In conclusion, rapid improvements in a variety of molecular characterization technologies over the past two decades have directly supported the development of new systemic cancer therapies that can be selected to target specific pharmacological vulnerabilities in select patient populations across a wide range of human cancers. Molecular matching of drugs to specific targets for individual patients has substantively improved treatment for many hematological malignancies and solid tumors. Although this approach has become widespread only over the past 5-10 years, it has provided clinical benefits for many patients whose malignancies heretofore lacked effective therapy.

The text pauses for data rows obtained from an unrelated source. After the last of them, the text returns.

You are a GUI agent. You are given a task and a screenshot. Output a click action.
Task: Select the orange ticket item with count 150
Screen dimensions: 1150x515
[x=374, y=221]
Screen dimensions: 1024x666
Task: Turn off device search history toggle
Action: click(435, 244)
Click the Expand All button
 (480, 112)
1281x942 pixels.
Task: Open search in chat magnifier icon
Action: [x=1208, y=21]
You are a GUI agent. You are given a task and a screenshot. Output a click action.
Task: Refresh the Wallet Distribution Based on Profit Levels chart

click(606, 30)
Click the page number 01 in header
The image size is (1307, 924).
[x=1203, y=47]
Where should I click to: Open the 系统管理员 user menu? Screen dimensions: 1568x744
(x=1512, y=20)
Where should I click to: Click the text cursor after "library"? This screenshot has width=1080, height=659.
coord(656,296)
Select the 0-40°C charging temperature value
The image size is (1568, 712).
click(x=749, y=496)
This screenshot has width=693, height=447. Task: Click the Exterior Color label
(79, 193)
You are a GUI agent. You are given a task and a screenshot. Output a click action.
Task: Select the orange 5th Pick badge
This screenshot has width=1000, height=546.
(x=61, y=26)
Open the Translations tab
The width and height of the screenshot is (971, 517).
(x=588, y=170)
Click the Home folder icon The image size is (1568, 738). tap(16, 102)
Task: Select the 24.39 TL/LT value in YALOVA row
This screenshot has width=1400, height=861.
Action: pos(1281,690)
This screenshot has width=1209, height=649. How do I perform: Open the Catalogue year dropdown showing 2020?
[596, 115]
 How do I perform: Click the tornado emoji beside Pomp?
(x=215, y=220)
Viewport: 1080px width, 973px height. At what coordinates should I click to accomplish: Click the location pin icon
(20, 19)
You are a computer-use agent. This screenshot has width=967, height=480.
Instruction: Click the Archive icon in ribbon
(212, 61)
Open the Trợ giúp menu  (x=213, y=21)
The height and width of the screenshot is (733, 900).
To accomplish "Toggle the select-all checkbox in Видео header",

Furthermore, in light of continuing improvements in our understanding of tumor biology and the tumor microenvironment, as well as remarkably efficient chemical biology and immunologic approaches now available for the development of therapeutics, further improvements in our ability to optimize cancer treatment based on the characteristics of an individual patient’s tumor—the definition of precision oncology—are highly likely.

Key points:

• The use of molecular tumor characteristics to select systemic therapy for individual patients has grown dramatically over the past 20 years

• The identification of tumoral DNA abnormalities using rapid gene sequencing techniques has underpinned the discovery of treatments for certain patients independent of disease histology

• Clinical trial designs using the ‘Master Protocol’ concept have facilitated the simultaneous evaluation of multiple new therapies based on matching drugs to specific genomic abnormalities

Synopsis.

Progress toward the implementation of a molecular characterization paradigm in cancer drug development over the past 20 years, reviewed in this paper, has markedly enhanced our capability to select patients who are more likely to benefit from cancer therapy. Dramatic improvements in genomic and related diagnostic testing platforms have simultaneously permitted evaluation of the efficacy of treatment assignment based on pre-defined biologic features of an individual patient’s tumor or germline using master protocols that may include many malignancies as well as their molecularly-characterized subsets. With this approach, a wide range of new targeted and immunologic treatment approaches have been defined for groups of patients who, heretofore, lacked effective therapeutic options.